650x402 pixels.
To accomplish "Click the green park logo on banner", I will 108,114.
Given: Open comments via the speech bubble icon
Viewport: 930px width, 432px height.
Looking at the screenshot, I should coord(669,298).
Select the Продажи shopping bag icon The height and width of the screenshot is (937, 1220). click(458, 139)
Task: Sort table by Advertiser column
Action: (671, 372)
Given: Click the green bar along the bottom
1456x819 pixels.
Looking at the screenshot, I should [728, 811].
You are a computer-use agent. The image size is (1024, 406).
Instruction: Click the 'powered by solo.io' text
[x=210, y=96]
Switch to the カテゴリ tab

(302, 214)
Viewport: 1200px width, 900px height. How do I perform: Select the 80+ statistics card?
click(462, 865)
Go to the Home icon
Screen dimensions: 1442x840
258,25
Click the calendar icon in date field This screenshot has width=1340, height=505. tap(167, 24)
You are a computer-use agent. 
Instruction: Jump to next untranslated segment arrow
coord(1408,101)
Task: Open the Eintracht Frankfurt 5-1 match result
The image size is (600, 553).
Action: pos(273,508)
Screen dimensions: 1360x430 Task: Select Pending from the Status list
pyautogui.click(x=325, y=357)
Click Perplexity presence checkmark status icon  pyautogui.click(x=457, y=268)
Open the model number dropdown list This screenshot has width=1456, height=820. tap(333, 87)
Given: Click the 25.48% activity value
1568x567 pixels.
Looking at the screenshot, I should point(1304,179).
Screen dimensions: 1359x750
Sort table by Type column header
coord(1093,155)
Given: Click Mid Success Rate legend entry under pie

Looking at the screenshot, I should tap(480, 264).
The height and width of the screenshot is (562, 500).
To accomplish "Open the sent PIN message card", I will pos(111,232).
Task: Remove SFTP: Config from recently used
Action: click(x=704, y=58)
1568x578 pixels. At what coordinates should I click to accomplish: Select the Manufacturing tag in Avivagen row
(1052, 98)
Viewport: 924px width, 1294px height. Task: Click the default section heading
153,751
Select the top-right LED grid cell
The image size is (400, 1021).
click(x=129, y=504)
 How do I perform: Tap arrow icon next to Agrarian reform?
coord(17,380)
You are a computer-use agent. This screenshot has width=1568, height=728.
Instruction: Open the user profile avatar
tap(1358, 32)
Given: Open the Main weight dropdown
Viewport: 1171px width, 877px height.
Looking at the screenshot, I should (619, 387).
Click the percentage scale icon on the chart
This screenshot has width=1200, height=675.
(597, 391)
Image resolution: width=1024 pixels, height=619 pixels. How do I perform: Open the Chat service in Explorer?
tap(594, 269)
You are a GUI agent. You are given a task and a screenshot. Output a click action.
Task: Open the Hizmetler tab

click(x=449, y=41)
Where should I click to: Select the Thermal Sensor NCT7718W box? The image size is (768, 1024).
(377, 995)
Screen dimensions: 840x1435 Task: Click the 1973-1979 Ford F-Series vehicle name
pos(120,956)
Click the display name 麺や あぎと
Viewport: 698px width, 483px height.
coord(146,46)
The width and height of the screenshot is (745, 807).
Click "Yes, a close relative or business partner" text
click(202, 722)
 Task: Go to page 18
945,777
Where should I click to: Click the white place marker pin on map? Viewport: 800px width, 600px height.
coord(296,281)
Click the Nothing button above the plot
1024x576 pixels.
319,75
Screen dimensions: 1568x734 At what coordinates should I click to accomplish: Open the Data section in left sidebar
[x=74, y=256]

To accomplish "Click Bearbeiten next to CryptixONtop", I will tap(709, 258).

◆ ◆ ◆ ◆

▸ WHAT YOU NEED TO DO:
Which of the lines above carry the string "computer"? Copy every one.

▸ SOLUTION TO THIS EXERCISE:
You are a computer-use agent. The image size is (1024, 406).
You are a computer-use agent. 
You are a computer-use agent. This screenshot has width=1568, height=728.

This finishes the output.